Mortgage for Investment Property Canada: Down Payment, CMHC Rules, and Financing Options
Mortgage for Investment Property Canada: Down Payment, CMHC Rules, and Financing Options
Getting a mortgage for your primary residence in Canada is straightforward. You put down 5% to 20%, pay CMHC insurance if needed, and get the best rates the market offers. Investment properties play by entirely different rules — higher down payments, stricter qualification criteria, and no access to mortgage insurance. If you do not understand these rules before you start looking at properties, you will waste months chasing deals you cannot actually close.
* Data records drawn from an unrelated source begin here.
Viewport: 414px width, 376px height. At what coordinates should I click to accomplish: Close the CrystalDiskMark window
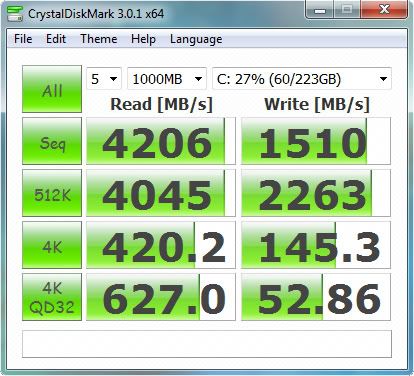(384, 10)
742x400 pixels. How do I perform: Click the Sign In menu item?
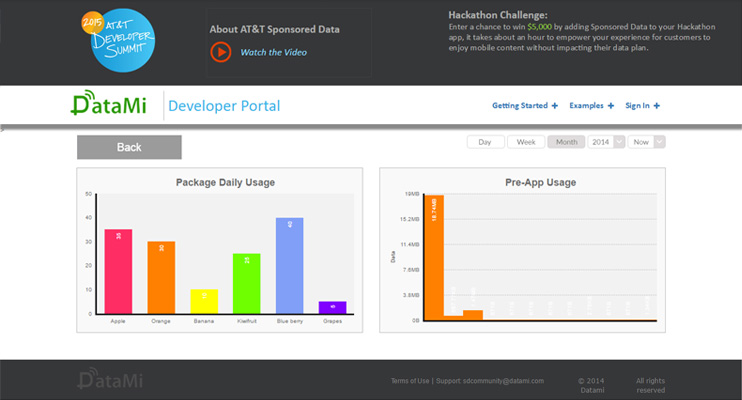637,106
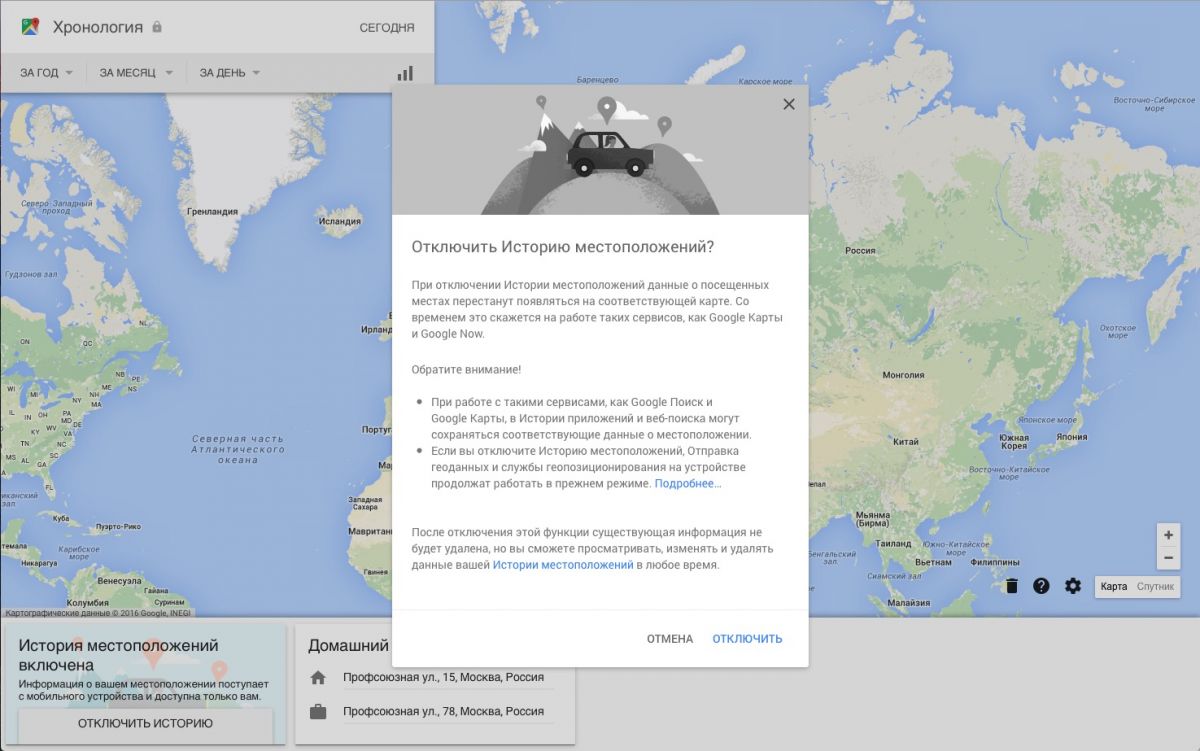Click the home address house icon
This screenshot has height=751, width=1200.
point(318,678)
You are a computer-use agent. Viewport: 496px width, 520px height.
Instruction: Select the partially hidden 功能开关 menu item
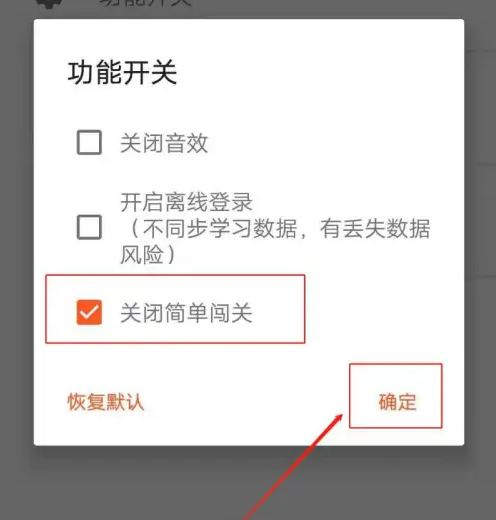coord(145,3)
Here is how investment property financing works in Canada in 2026, with specific attention to how Alberta's market conditions affect the math.
The 20% Minimum Down Payment Rule
The Canada Mortgage and Housing Corporation does not insure mortgages on non-owner-occupied residential properties. Period. CMHC mortgage insurance, which allows primary residence buyers to put down as little as 5%, is explicitly restricted to properties where the borrower intends to live.
That means every investment property purchase requires a conventional (uninsured) mortgage with a minimum 20% down payment. On a $500,000 property, you need $100,000 in equity at the table. On a $400,000 property, $80,000. There is no way around this.
This rule applies across all Canadian provinces, including Alberta, regardless of property type. Whether you are buying a detached rental, a duplex, a condo, or a fourplex — if you will not be living there, 20% is the floor.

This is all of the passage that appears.